Output every entry exactly, from the first line to the last.
===== Data records
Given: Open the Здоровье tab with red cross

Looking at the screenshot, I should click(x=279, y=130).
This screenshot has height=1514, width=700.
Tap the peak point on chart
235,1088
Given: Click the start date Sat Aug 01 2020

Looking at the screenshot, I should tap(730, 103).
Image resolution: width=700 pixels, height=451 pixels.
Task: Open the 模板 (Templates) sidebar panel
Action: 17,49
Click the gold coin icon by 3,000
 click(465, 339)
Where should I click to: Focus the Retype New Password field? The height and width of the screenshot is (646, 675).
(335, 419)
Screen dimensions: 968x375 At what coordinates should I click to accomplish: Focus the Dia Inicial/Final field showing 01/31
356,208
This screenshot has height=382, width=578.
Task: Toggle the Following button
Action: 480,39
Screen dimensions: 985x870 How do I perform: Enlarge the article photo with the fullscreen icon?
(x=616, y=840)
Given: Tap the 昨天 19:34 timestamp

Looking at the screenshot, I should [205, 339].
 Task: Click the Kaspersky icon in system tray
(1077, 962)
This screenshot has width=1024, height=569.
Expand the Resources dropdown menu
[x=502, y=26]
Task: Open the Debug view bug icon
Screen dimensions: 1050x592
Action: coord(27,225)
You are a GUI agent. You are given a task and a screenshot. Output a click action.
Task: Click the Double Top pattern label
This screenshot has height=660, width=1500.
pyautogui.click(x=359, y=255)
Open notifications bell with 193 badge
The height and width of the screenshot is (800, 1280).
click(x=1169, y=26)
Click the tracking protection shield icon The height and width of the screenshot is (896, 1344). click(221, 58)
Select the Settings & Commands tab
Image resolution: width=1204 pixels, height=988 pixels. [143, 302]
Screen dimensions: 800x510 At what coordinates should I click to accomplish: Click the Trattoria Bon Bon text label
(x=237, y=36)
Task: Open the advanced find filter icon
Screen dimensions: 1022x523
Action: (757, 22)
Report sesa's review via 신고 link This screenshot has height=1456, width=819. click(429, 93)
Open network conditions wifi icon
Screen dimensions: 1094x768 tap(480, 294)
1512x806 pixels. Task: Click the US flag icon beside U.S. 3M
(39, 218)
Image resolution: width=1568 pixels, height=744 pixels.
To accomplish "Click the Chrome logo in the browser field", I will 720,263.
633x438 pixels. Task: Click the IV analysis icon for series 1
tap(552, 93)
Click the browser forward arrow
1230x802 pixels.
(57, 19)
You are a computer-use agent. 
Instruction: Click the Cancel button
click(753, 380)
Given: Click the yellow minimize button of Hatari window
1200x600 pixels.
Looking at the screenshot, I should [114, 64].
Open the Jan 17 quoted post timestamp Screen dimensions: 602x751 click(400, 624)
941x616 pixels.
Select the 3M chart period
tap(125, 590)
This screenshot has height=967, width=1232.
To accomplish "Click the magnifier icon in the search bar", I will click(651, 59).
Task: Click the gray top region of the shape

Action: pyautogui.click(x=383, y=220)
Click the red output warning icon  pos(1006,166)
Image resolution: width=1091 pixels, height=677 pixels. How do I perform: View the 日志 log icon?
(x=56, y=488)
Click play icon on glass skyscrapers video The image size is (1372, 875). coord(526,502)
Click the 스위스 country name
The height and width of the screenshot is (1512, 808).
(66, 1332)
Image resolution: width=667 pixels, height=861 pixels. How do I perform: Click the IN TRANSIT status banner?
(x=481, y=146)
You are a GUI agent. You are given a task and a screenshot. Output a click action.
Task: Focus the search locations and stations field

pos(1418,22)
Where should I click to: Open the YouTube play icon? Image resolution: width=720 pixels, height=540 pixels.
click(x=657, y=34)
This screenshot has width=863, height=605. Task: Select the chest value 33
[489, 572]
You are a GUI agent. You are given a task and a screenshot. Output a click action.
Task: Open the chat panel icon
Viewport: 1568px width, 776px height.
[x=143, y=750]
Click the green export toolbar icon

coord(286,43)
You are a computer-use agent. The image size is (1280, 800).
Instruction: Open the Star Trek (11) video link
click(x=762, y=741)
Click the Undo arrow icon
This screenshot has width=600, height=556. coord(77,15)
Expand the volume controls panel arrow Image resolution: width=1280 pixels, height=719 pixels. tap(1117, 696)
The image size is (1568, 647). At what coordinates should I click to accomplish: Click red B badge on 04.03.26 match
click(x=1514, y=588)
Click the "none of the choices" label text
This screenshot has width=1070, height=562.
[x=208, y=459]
==========
Response:
Given: Open the Здоровье tab with red cross

Looking at the screenshot, I should click(x=279, y=130).
This screenshot has height=1514, width=700.
Tap the peak point on chart
235,1088
Given: Click the start date Sat Aug 01 2020

Looking at the screenshot, I should tap(730, 103).
Image resolution: width=700 pixels, height=451 pixels.
Task: Open the 模板 (Templates) sidebar panel
Action: 17,49
Click the gold coin icon by 3,000
 click(465, 339)
Where should I click to: Focus the Retype New Password field? The height and width of the screenshot is (646, 675).
(335, 419)
Screen dimensions: 968x375 At what coordinates should I click to accomplish: Focus the Dia Inicial/Final field showing 01/31
356,208
This screenshot has height=382, width=578.
Task: Toggle the Following button
Action: 480,39
Screen dimensions: 985x870 How do I perform: Enlarge the article photo with the fullscreen icon?
(x=616, y=840)
Given: Tap the 昨天 19:34 timestamp

Looking at the screenshot, I should [205, 339].
 Task: Click the Kaspersky icon in system tray
(1077, 962)
This screenshot has width=1024, height=569.
Expand the Resources dropdown menu
[x=502, y=26]
Task: Open the Debug view bug icon
Screen dimensions: 1050x592
Action: coord(27,225)
You are a GUI agent. You are given a task and a screenshot. Output a click action.
Task: Click the Double Top pattern label
This screenshot has height=660, width=1500.
pyautogui.click(x=359, y=255)
Open notifications bell with 193 badge
The height and width of the screenshot is (800, 1280).
click(x=1169, y=26)
Click the tracking protection shield icon The height and width of the screenshot is (896, 1344). click(221, 58)
Select the Settings & Commands tab
Image resolution: width=1204 pixels, height=988 pixels. [143, 302]
Screen dimensions: 800x510 At what coordinates should I click to accomplish: Click the Trattoria Bon Bon text label
(x=237, y=36)
Task: Open the advanced find filter icon
Screen dimensions: 1022x523
Action: (757, 22)
Report sesa's review via 신고 link This screenshot has height=1456, width=819. click(429, 93)
Open network conditions wifi icon
Screen dimensions: 1094x768 tap(480, 294)
1512x806 pixels. Task: Click the US flag icon beside U.S. 3M
(39, 218)
Image resolution: width=1568 pixels, height=744 pixels.
To accomplish "Click the Chrome logo in the browser field", I will 720,263.
633x438 pixels. Task: Click the IV analysis icon for series 1
tap(552, 93)
Click the browser forward arrow
1230x802 pixels.
(57, 19)
You are a computer-use agent. 
Instruction: Click the Cancel button
click(753, 380)
Given: Click the yellow minimize button of Hatari window
1200x600 pixels.
Looking at the screenshot, I should [114, 64].
Open the Jan 17 quoted post timestamp Screen dimensions: 602x751 click(400, 624)
941x616 pixels.
Select the 3M chart period
tap(125, 590)
This screenshot has height=967, width=1232.
To accomplish "Click the magnifier icon in the search bar", I will click(651, 59).
Task: Click the gray top region of the shape

Action: pyautogui.click(x=383, y=220)
Click the red output warning icon  pos(1006,166)
Image resolution: width=1091 pixels, height=677 pixels. How do I perform: View the 日志 log icon?
(x=56, y=488)
Click play icon on glass skyscrapers video The image size is (1372, 875). coord(526,502)
Click the 스위스 country name
The height and width of the screenshot is (1512, 808).
(66, 1332)
Image resolution: width=667 pixels, height=861 pixels. How do I perform: Click the IN TRANSIT status banner?
(x=481, y=146)
You are a GUI agent. You are given a task and a screenshot. Output a click action.
Task: Focus the search locations and stations field

pos(1418,22)
Where should I click to: Open the YouTube play icon? Image resolution: width=720 pixels, height=540 pixels.
click(x=657, y=34)
This screenshot has width=863, height=605. Task: Select the chest value 33
[489, 572]
You are a GUI agent. You are given a task and a screenshot. Output a click action.
Task: Open the chat panel icon
Viewport: 1568px width, 776px height.
[x=143, y=750]
Click the green export toolbar icon

coord(286,43)
You are a computer-use agent. The image size is (1280, 800).
Instruction: Open the Star Trek (11) video link
click(x=762, y=741)
Click the Undo arrow icon
This screenshot has width=600, height=556. coord(77,15)
Expand the volume controls panel arrow Image resolution: width=1280 pixels, height=719 pixels. tap(1117, 696)
The image size is (1568, 647). At what coordinates should I click to accomplish: Click red B badge on 04.03.26 match
click(x=1514, y=588)
Click the "none of the choices" label text
This screenshot has width=1070, height=562.
[x=208, y=459]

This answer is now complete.